近年来,视觉语言模型取得了显著的进步,在诸如光学字符识别和几何问题求解等任务中表现出色。然而,仍然存在几个关键问题:1)专有模型通常缺乏透明度,而开源模型需要更详细的训练策略的抽象。2)开源作品中预训练数据的发掘程度不高,数据是通过经验添加的,使得整个过程变得繁琐。3)微调通常专注于增加数据集,导致回报递减。为解决这些问题,我们提出了以下贡献:1)我们使用最新的视觉语言模型改进训练了一个健壮的基准模型,引入了有效的改进并进行了全面的技术消融和验证。2)受到大语言模型最近工作的启发,我们使用皮尔比(perplexity)对预训练数据进行筛选,选择最低皮尔比的数据进行训练。这种方法使我们能够在精心挑选的1M个数据集上进行训练,实现与最先进模型的竞争性能。3)在视觉指令微调期间,我们在添加更多数据集时使用模型 soup。这些创新使得我们在不同的数据集上获得了微小的改进。这些改进导致了一个9B参数的模型,与最先进模型的性能相当。我们的策略既高效又轻便,这使得它们很容易为社区所接受。
https://arxiv.org/abs/2409.04828
Optical Character Recognition (OCR) continues to face accuracy challenges that impact subsequent applications. To address these errors, we explore the utility of OCR confidence scores for enhancing post-OCR error detection. Our study involves analyzing the correlation between confidence scores and error rates across different OCR systems. We develop ConfBERT, a BERT-based model that incorporates OCR confidence scores into token embeddings and offers an optional pre-training phase for noise adjustment. Our experimental results demonstrate that integrating OCR confidence scores can enhance error detection capabilities. This work underscores the importance of OCR confidence scores in improving detection accuracy and reveals substantial disparities in performance between commercial and open-source OCR technologies.

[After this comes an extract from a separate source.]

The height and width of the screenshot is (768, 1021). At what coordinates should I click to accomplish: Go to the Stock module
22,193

光学字符识别(OCR)继续面临着准确性挑战,这些挑战会影响后续应用。为解决这些问题,我们探讨了OCR置信分数在提高后OCR错误检测中的应用价值。我们的研究涉及分析不同OCR系统之间置信分数与错误率之间的相关性。我们开发了ConfBERT,一种基于BERT的模型,它将OCR置信分数融入词向量表示中,并提供了可选的噪声调整预训练阶段。我们的实验结果表明,将OCR置信分数集成到系统中可以提高错误检测能力。这项工作强调了OCR置信分数在提高检测准确性的重要性,并揭示了商业和开源OCR技术之间的巨大性能差异。

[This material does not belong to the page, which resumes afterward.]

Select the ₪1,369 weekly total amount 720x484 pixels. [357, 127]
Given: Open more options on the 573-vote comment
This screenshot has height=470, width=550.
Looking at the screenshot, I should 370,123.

https://arxiv.org/abs/2409.04117
Traditional OCR systems (OCR-1.0) are increasingly unable to meet people's usage due to the growing demand for intelligent processing of man-made optical characters. In this paper, we collectively refer to all artificial optical signals (e.g., plain texts, math/molecular formulas, tables, charts, sheet music, and even geometric shapes) as "characters" and propose the General OCR Theory along with an excellent model, namely GOT, to promote the arrival of OCR-2.0. The GOT, with 580M parameters, is a unified, elegant, and end-to-end model, consisting of a high-compression encoder and a long-contexts decoder. As an OCR-2.0 model, GOT can handle all the above "characters" under various OCR tasks. On the input side, the model supports commonly used scene- and document-style images in slice and whole-page styles. On the output side, GOT can generate plain or formatted results (markdown/tikz/smiles/kern) via an easy prompt. Besides, the model enjoys interactive OCR features, i.e., region-level recognition guided by coordinates or colors. Furthermore, we also adapt dynamic resolution and multi-page OCR technologies to GOT for better practicality. In experiments, we provide sufficient results to prove the superiority of our model.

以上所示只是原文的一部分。